**Extrait source:**
Moto Revue Classic

ENTRETIEN GALLUZZI

- Texte et photos : Olivier de Vaulx

Designer plébiscité, Miguel Galluzzi n'est pas étranger au renouveau de Moto Guzzi.

À l’origine, entre autres, de la Ducati Monster, le designer Miguel Galluzzi n’est pas étranger au renouveau de l’industrie italienne. Depuis la Californie, il prépare Piaggio, Moto Guzzi et Aprilia à répondre aux défis du futur, sans rien renier du passé.

C’est à Pasadena que le designer Miguel Galluzzi s’est installé, à quelques pas de l’université qui l’a accueilli pour ses études, il y a quarante ans. Né et élevé à Buenos Aires, Miguel découvre vite que le monde est multicultu­rel. Ce n’est donc pas une surprise de le retrouver en Floride pour ses études supérieure­s, sauf qu’il s’agit alors d’ingénierie, le domaine qui se rapproche le plus du design. Ce n’est que suite à la lecture d’un article dans le magazine Road & Track

qu’il entend parler de l’école de design de Pasadena. Il n’hésite pas une seconde, déménage en Californie et apprend le métier dont il a toujours rêvé. Quarante ans plus tard, après avoir travaillé en Allemagne pour Opel, en Italie pour Honda, Ducati et Cagiva et aux USA pour Piaggio, Aprilia et Moto

Guzzi, il lui arrive de donner des cours dans cette même université. Les étudiants qui assistent à ses conférence­s n’ont plus ni crayons ni gomme. Ils dessinent sur des tablettes, directemen­t en 3D. Selon Miguel, les méthodes modernes ont vraiment bénéficié au consommate­ur : « Les vieilles motos italiennes comme les Guzzi Le Mans de 1976 n’étaient vraiment pas fiables et il n’est pas étonnant que les Japonais, qui avaient tout misé sur la qualité, aient dominé facilement le marché. C’est drôle de voir qu’aujourd’hui, les gens payent une fortune pour racheter ces anciennes machines dont personne ne voulait à l’époque. Dans les années 1980, le magazine Cycle News publiait des pubs pour MV Augusta où la marque proposait deux motos pour le prix d’une ! »

**Énoncé écrit 1:** Énumérez tous les constructeurs pour lesquels Miguel Galluzzi a travaillé selon l'extrait source.

**Données fournies:**
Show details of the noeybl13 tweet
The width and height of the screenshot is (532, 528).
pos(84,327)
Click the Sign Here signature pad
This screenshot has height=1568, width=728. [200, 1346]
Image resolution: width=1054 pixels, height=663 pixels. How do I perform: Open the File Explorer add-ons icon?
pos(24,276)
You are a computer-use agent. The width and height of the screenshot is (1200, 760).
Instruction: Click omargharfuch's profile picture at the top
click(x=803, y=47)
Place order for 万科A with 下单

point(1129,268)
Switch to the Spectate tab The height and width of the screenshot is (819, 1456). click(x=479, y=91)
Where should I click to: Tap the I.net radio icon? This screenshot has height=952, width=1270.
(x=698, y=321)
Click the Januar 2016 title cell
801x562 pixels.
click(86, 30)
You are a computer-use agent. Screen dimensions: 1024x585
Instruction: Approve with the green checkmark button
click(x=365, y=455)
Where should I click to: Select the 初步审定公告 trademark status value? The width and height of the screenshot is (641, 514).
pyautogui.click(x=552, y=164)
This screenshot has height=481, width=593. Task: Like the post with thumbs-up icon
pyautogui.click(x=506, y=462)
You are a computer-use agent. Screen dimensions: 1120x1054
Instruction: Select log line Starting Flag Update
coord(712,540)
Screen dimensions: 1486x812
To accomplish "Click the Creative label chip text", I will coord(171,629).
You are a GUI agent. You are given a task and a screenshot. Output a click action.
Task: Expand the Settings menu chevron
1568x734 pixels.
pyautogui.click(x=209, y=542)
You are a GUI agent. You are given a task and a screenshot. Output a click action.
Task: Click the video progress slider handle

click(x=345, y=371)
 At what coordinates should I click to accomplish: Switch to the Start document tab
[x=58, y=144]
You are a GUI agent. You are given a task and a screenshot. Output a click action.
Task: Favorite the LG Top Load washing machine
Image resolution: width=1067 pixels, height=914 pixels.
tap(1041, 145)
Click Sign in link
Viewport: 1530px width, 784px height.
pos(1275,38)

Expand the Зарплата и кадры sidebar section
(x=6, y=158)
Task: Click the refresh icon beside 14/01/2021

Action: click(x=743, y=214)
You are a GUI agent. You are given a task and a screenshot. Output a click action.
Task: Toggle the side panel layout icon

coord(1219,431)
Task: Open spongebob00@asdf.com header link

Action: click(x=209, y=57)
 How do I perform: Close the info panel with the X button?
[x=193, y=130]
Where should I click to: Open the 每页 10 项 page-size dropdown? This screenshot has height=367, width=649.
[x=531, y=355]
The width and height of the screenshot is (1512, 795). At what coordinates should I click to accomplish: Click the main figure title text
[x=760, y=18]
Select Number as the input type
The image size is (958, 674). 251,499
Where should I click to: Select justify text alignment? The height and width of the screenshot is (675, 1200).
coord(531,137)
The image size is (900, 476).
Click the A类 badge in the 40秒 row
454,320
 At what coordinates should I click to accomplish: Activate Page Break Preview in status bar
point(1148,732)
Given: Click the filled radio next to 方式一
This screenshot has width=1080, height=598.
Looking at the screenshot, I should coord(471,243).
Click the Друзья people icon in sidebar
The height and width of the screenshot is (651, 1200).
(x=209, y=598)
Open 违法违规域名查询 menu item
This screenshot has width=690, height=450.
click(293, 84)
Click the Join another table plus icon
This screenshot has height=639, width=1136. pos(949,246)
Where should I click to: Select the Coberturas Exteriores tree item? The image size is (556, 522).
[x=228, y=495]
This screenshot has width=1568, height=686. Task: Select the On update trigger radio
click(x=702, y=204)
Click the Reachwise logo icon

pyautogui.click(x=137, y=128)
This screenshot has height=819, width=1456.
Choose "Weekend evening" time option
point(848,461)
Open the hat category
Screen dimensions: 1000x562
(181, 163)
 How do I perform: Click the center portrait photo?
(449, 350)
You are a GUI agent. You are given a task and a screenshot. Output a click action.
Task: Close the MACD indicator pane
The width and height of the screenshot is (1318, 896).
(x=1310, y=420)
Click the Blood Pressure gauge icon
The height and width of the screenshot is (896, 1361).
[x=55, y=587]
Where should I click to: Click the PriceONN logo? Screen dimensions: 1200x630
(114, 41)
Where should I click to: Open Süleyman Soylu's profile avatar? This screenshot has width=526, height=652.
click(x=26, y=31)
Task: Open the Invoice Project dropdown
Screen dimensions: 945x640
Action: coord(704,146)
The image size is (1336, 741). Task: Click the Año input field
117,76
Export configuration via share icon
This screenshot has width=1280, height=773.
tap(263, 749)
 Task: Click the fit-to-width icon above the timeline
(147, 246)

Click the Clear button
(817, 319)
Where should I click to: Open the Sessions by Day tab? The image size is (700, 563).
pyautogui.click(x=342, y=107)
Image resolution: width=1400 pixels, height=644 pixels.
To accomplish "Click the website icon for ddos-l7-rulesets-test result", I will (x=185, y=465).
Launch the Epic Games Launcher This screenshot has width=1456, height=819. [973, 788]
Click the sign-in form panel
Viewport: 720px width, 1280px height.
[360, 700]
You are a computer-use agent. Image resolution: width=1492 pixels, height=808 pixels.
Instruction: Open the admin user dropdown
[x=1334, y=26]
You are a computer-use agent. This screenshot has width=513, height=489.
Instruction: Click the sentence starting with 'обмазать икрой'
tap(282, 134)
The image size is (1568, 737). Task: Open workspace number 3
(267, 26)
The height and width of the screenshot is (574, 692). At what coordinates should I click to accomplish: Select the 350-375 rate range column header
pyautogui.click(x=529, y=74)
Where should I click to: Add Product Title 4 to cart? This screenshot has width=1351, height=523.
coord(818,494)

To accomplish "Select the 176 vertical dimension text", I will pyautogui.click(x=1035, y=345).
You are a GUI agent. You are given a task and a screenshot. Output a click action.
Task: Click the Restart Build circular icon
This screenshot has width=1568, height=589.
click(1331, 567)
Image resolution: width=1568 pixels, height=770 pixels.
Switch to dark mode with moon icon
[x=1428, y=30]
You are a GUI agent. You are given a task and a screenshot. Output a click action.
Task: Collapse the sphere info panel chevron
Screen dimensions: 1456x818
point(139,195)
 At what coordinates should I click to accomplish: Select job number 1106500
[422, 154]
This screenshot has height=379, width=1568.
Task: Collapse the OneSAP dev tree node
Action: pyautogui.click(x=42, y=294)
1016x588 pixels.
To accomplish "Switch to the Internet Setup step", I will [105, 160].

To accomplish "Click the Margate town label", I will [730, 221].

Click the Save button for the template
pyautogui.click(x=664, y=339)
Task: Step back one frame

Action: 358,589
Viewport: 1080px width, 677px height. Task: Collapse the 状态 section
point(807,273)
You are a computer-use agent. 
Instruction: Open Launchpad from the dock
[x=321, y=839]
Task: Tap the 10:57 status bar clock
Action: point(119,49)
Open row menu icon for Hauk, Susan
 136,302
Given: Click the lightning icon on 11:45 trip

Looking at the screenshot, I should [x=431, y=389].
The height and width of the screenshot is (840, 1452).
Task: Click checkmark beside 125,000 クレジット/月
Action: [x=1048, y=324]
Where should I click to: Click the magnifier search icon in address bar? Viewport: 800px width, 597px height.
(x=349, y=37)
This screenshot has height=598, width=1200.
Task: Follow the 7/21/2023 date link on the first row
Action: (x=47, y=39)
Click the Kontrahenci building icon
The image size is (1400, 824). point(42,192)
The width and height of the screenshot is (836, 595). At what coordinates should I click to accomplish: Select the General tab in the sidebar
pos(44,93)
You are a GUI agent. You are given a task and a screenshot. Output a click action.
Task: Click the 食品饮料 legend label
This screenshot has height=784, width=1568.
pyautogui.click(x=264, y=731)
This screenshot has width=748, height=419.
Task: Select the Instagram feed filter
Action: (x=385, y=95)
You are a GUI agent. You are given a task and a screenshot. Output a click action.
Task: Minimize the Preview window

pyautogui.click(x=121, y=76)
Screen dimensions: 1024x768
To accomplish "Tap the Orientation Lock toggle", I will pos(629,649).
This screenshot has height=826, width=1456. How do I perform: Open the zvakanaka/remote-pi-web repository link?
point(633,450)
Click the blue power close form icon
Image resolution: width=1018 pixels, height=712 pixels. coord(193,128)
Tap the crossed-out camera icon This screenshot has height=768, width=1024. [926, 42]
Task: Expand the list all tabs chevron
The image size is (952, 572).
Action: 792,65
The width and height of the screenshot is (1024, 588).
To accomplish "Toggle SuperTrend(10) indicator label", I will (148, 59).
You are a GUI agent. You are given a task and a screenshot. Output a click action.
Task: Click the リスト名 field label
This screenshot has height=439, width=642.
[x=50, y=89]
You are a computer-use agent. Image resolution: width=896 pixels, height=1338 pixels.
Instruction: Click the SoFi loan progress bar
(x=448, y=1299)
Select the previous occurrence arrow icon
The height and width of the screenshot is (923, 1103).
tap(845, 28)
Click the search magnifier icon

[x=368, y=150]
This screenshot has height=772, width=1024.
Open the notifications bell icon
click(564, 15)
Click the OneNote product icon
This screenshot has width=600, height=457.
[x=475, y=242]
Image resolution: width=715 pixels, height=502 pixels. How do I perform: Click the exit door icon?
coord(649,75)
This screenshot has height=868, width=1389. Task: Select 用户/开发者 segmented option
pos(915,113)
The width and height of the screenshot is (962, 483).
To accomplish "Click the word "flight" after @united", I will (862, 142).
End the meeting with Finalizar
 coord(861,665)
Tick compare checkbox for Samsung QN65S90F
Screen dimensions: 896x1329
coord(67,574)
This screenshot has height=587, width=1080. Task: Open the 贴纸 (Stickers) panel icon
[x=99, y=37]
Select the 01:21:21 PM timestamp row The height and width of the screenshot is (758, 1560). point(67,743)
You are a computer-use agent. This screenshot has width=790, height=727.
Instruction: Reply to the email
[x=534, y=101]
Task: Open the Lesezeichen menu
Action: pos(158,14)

**Énoncé écrit 2:** Dans les entrées, substituez « UI agent » à « GUI agent » et ne reproduisez que les lignes concernées. Commencez à la ligne qui contient « Where should I click to: Select the 初步审定公告 » et arrêtez-vous après celle qui contient « The image size is (958, 674). 251,499 ».

**Réponse complète 1:** Opel, Honda, Ducati, Cagiva, Piaggio, Aprilia et Moto Guzzi.

**Réponse complète 2:**
Where should I click to: Select the 初步审定公告 trademark status value? The width and height of the screenshot is (641, 514).
pyautogui.click(x=552, y=164)
This screenshot has height=481, width=593. Task: Like the post with thumbs-up icon
pyautogui.click(x=506, y=462)
You are a computer-use agent. Screen dimensions: 1120x1054
Instruction: Select log line Starting Flag Update
coord(712,540)
Screen dimensions: 1486x812
To accomplish "Click the Creative label chip text", I will coord(171,629).
You are a UI agent. You are given a task and a screenshot. Output a click action.
Task: Expand the Settings menu chevron
1568x734 pixels.
pyautogui.click(x=209, y=542)
You are a UI agent. You are given a task and a screenshot. Output a click action.
Task: Click the video progress slider handle

click(x=345, y=371)
 At what coordinates should I click to accomplish: Switch to the Start document tab
[x=58, y=144]
You are a UI agent. You are given a task and a screenshot. Output a click action.
Task: Favorite the LG Top Load washing machine
Image resolution: width=1067 pixels, height=914 pixels.
tap(1041, 145)
Click Sign in link
Viewport: 1530px width, 784px height.
pos(1275,38)

Expand the Зарплата и кадры sidebar section
(x=6, y=158)
Task: Click the refresh icon beside 14/01/2021

Action: click(x=743, y=214)
You are a UI agent. You are given a task and a screenshot. Output a click action.
Task: Toggle the side panel layout icon

coord(1219,431)
Task: Open spongebob00@asdf.com header link

Action: click(x=209, y=57)
 How do I perform: Close the info panel with the X button?
[x=193, y=130]
Where should I click to: Open the 每页 10 项 page-size dropdown? This screenshot has height=367, width=649.
[x=531, y=355]
The width and height of the screenshot is (1512, 795). At what coordinates should I click to accomplish: Click the main figure title text
[x=760, y=18]
Select Number as the input type
The image size is (958, 674). 251,499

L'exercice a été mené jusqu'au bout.